Buenos Aires (Upala). Estaba sentado en una caja de madera con el rostro apoyado en sus manos, grandes y callosas. La mirada perdida, tenso. "Estoy triste...", exclamó de pronto Camilo Umaña Prado, de 75 años, para describir una situación que, según parece, no ha podido aún superar.
Y no es para menos.
Este hombre, al igual que decenas de habitantes de los asentamientos de Gavilán y Agro Sur -en Upala-, campesinos que sobreviven a duras penas con lo que arañan a la tierra, se vieron obligados a huir de sus hogares, dejando a la buena de Dios sus más preciados bienes.
"Allá quedó mi vaquita, unas cuantas gallinas y dos chanchitos. También granos y la cosecha tirada. Solo tengo esta ropilla que llevo puesta y así no se puede estar tranquilo", afirmó Umaña, vecino de Gavilán.
"No sabemos qué hacer. Solo tenemos la parcela y unos animalillos... ojalá no les pase nada", agregó el campesino, quien, con solo 24 horas de permanecer en el salón comunal de Dos Ríos de Upala, se muestra inquieto y apesadumbrado.

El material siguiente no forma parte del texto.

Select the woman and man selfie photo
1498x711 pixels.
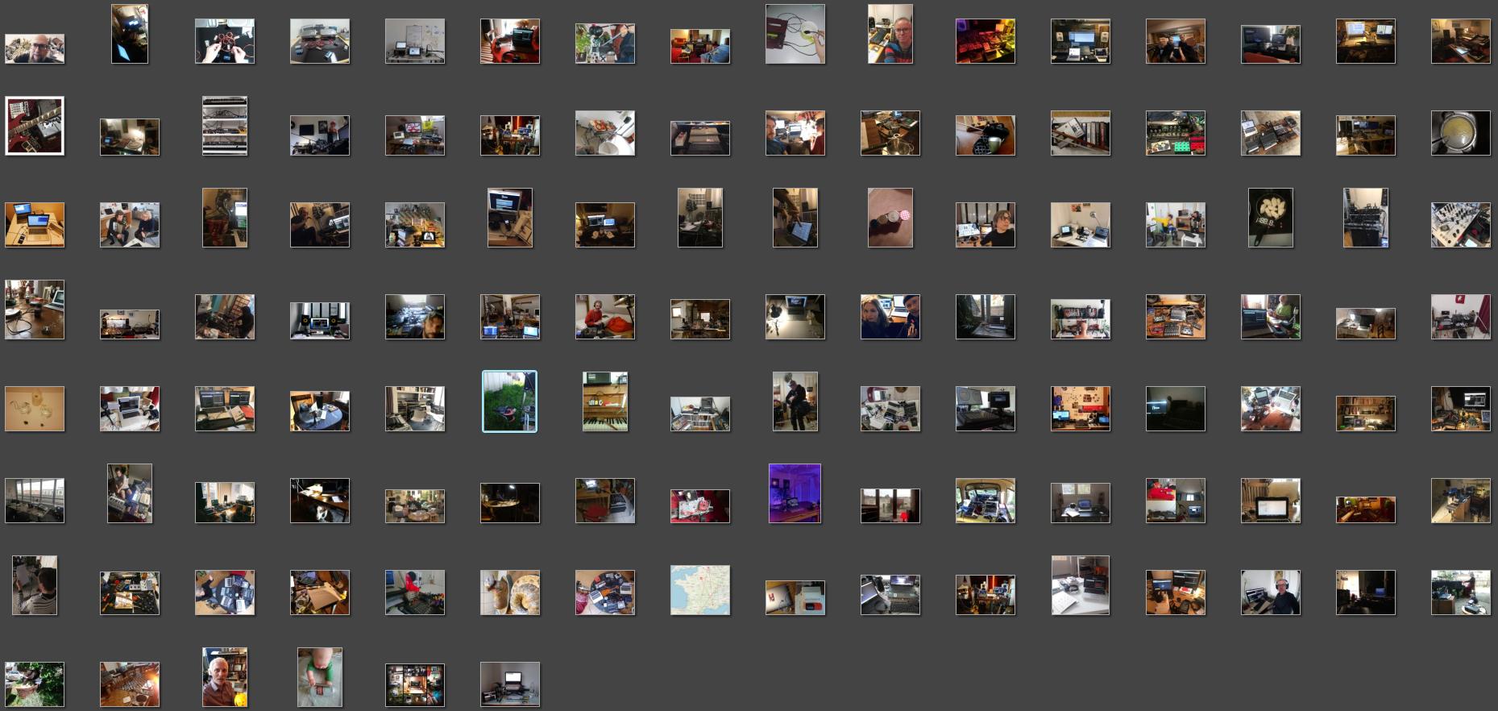point(890,317)
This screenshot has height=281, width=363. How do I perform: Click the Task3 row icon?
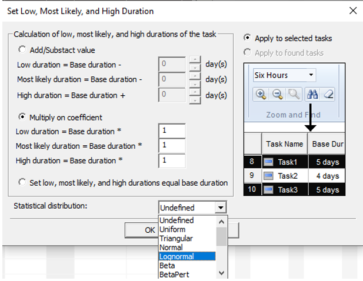(268, 190)
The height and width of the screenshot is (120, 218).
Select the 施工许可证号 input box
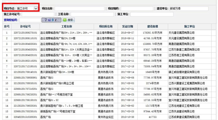38,14
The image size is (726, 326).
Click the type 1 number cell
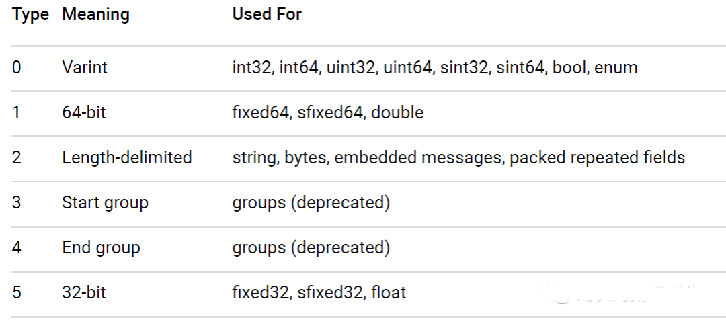(x=17, y=112)
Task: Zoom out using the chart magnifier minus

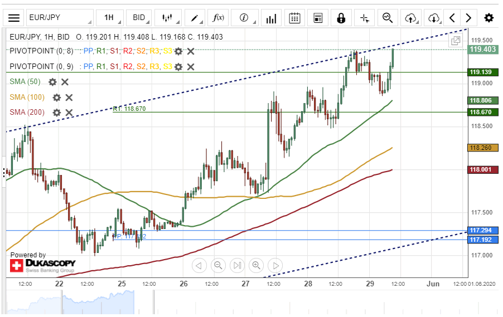Action: click(x=218, y=265)
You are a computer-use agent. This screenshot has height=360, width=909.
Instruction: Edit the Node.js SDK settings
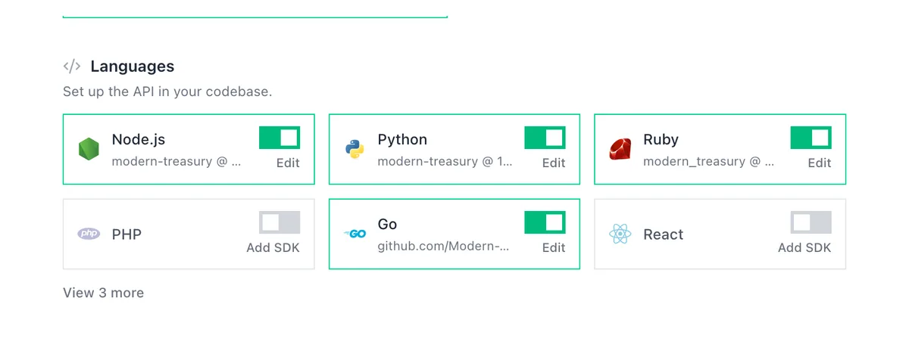288,163
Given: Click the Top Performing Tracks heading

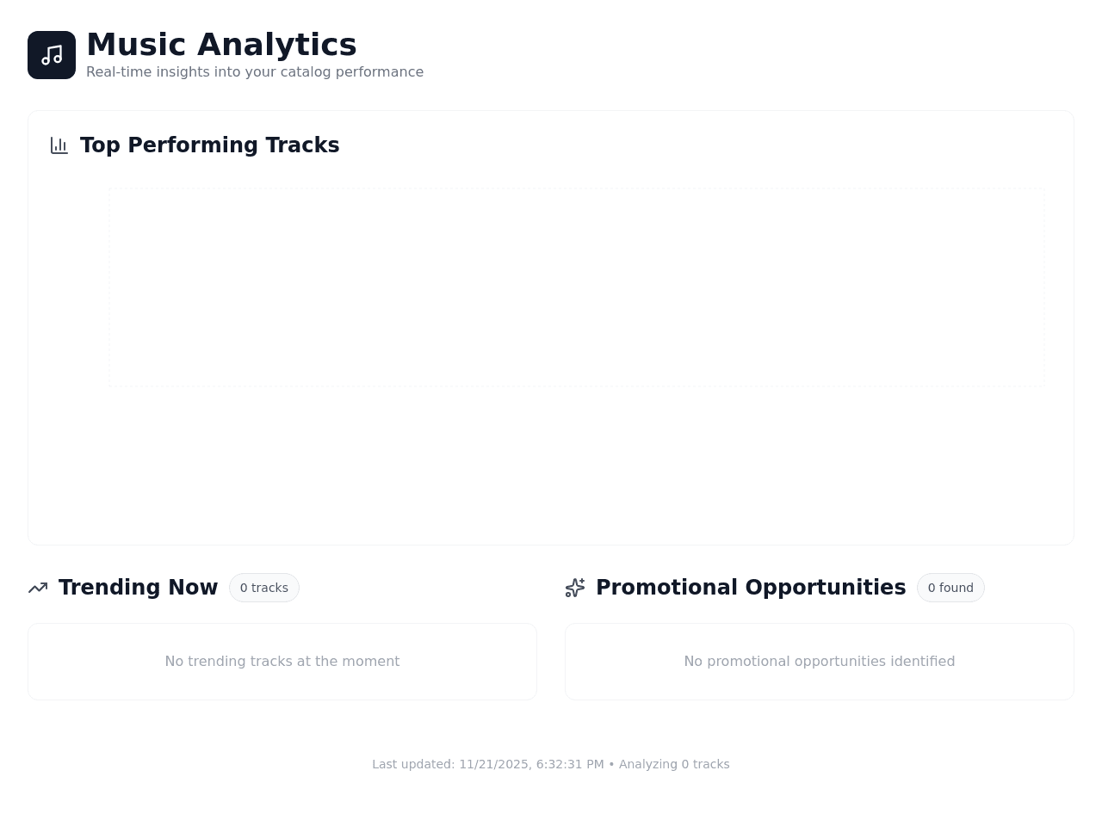Looking at the screenshot, I should click(210, 145).
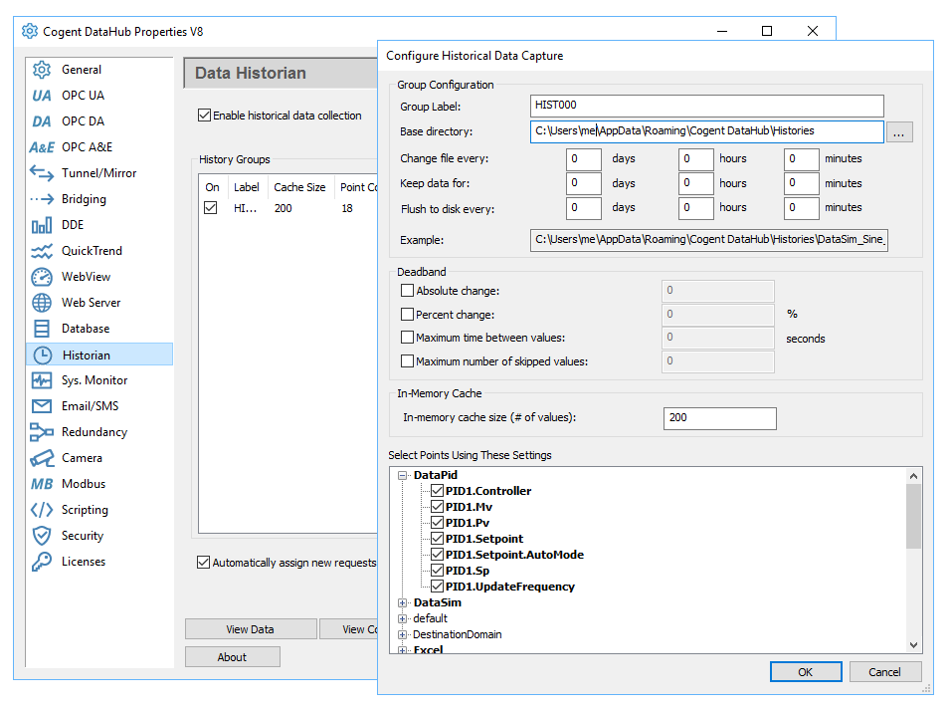Collapse the DataPid tree node
Image resolution: width=950 pixels, height=709 pixels.
pos(404,475)
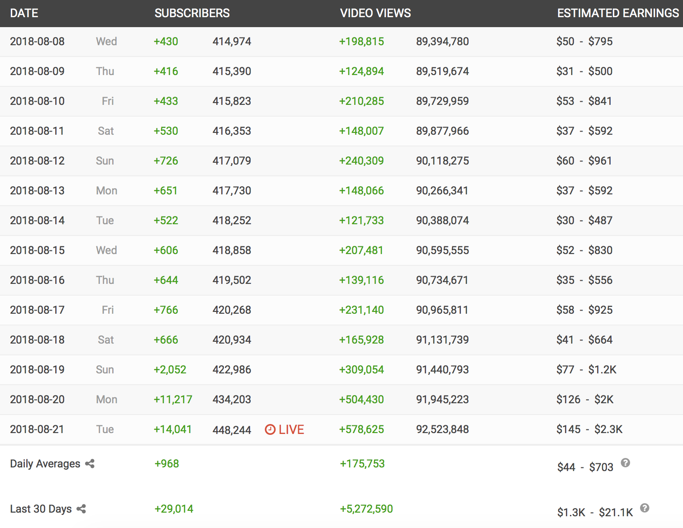
Task: Click the 448,244 total subscribers figure
Action: pyautogui.click(x=232, y=430)
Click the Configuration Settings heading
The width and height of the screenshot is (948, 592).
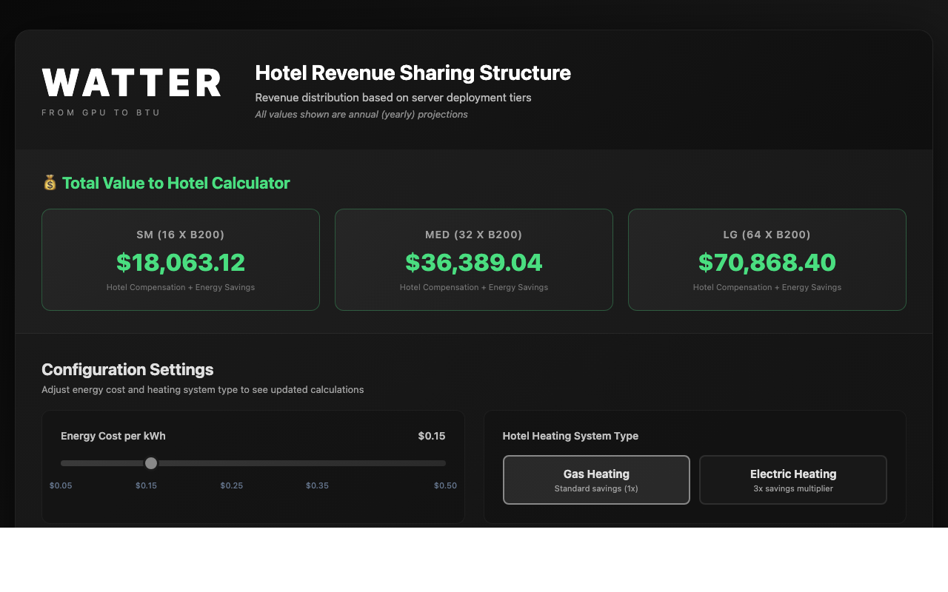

No hay rostros sonrientes en esta edificación de cemento, convertida en improvisada morada para 120 personas; la mayoría niños extraña sus camas, sus perros y gatos y los juegos entre potreros y charrales. Unos lloran, otros caminan de un lado a otro. Muchos pasan el tiempo sentados en las esponjas que sirven de cama.
"Somos gente pobre pero trabajadora. Salimos corriendo de Gavilán por las avalanchas que bajan por el río Azul... teníamos miedo. Pero lo malo es que se nos quedaron los animales y hasta seis sacos de frijoles y un poco de maíz", se lamentaba ayer Eugenio Rivas Pomares, de 66 años, padre de ocho niños.
Los cansan el ocio y la espera. Algunos no solo añoran sus animales y cultivos, sino a padres y hermanos, a quienes no ven ni saben nada desde el lunes, cuando se iniciaron las explosiones del volcán Rincón de la Vieja.
Tal es el caso de Felicia y Virginia Eras Avellán, quienes abandonaron su rancho antenoche, en Agro Sur, debido a que está muy cerca del cauce del río Azul, cuyo caudal se convirtió en agua achocolatada, torrentosa y maloliente tras las continuas erupciones.
"Le tengo miedo a esas explosiones, pero ahora estamos a salvo. Lo que me preocupa es mi papá que se quedó cuidando los animales y la casa. Yo solo le pido a Dios que me lo cuide", expresó Felicia.
Sus palabras fueron silenciadas, de repente, por el bullicio de la calle, donde se arremolinó un grupo de vecinos que comentaba a viva voz un nuevo acontecimiento. El coloso había rugido otra vez, levantando una inmensa mancha de ceniza y vapor que podía observarse a varios kilómetros de distancia.